SÖYLEM DEĞİL, EYLEM!



- Ayhan Bilgen’in, “HDP kendi pozisyonunu kişisel kapris ve hesaplarla sabote edilmeyecek netlikte tarif ederse, Türkiye siyasetindeki anahtar rolü hem iktidarla hem muhalefetle ilişkilerini yeniden şekillendirecek 3. yol zemini geliştirecektir” sözlerini nasıl okursunuz?

Bu mümkün mü acaba? Siyasette herkesin aynı şeyi anlayabileceği bir şey üretmek mümkün mü? Demogojiye çok açık. Pek mümkün değil. Burada sadece söyleme bakılmıyor, aynı zamanda davranışa da bakılıyor. Bunların akrabalık ilişkileri var. Akrabalarından biri öldü ya da öldürüldüğü takdirde cenazesine gittiği zaman “Senin söylemin nerede, davranışın nerede!” diyerek “Bu PKK partisidir” diyerek propaganda yapmak son derece kolay hale geliyor. Sadece söylemle giderebilme imkânları çok sınırlı. Edimleriyle de gösterebilmeleri gerekiyor.

‘SEÇTİĞİM ADAM CEBİMİ DOLDURUYOR MU?’



- Biz demokrasiden ne anlıyoruz?

2016’da doktora öğrencime bir tez yazdırdım. Dünyada “demokrasi” üzerine yapılmış araştırmalara ulaşıp, halkın demokrasiden ne anladığını saptamaya çalıştık. Çok ilginç bir manzara ortaya çıktı. Avrupa’ya yoğunlaştık. Kuzeybatıdan Türkiye’ye Güneydoğu’ya doğru bir eksen üzerinde verev bir hat çizerseniz, kuzeye çıktığınızda demokrasiden anlaşılan “özgürlüğümü garanti ediyor mu, haklarımı koruyor mu, hukukumu koruyor mu”, güneydoğuya indikçe “seçtiğim adam cebimi dolduruyor mu”; yani demokrasi “popülist patronaj” mekanizmasından ibaret büyük bir çoğunluğun gözünde…

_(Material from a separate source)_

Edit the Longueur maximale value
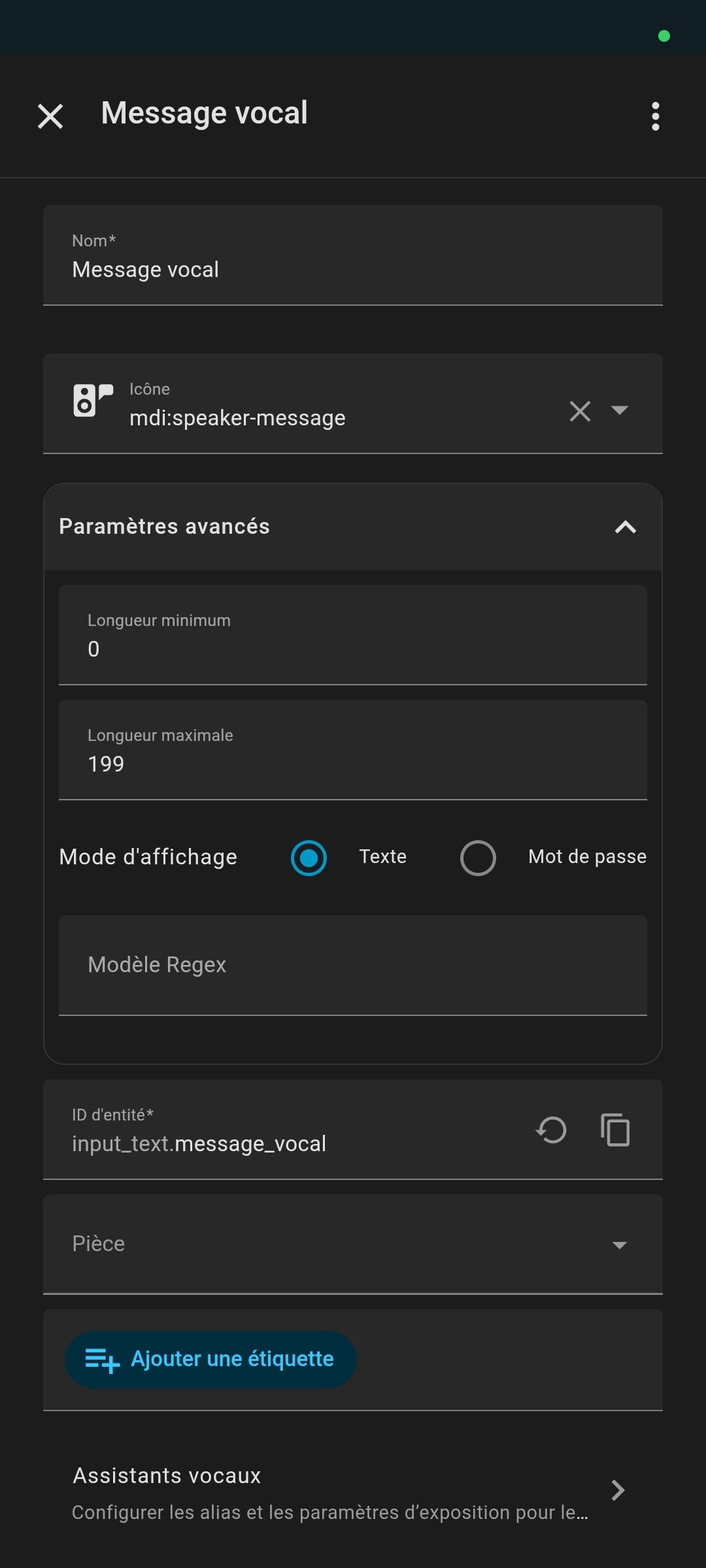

- Hocam o zaman Türkiye’de bir kesimin demokrasi ihtiyacı epey karşılanıyor…

E, tabii. Olabildiğince patronaja indirgemeye çalışıyorlar. Bütçeden birtakım ödemeler yapılmak suretiyle “daha ne istiyorsunuz” diyorlar. Bizde demokrasiden patronaj politikası anlaşılıyor. Özgürlükler konusunda da ilginç bir görüntü var. Türkiye’de çok yaygın anomi var. Kavram olarak Emile Durkheim’a ait. Grekçe nomos, kural demek. Anomi, kuralsızlık demek. Buna Türkiye’de büyük bir destek var. Kural, yasa, düzenleme dışında aklımıza estiği gibi ve başkalarının varlığını dikkate almadan davranmak anomik davranış. Apartmanıma iki kat fazladan çıkabilirim, trafikte ters yöne girebilir, kaldırımdan motosikletimle gidebilirim gibi. Dolayısıyla kural kabul etmiyor. Bu bir yönetim problemi.

“Bu tür hesaplaşmaların, çeşitli çıkışların, muhalefete muhalefet etmenin çok entelektüel bir şey olduğu düşünülüyor. Muhalefete muhalefet etmek değil, muhalefeti güçlendirip demokrasiye dönmeyi sağlamak temel amaç. Döndükten sonra fraksiyon savaşlarınıza devam edebilirsiniz.”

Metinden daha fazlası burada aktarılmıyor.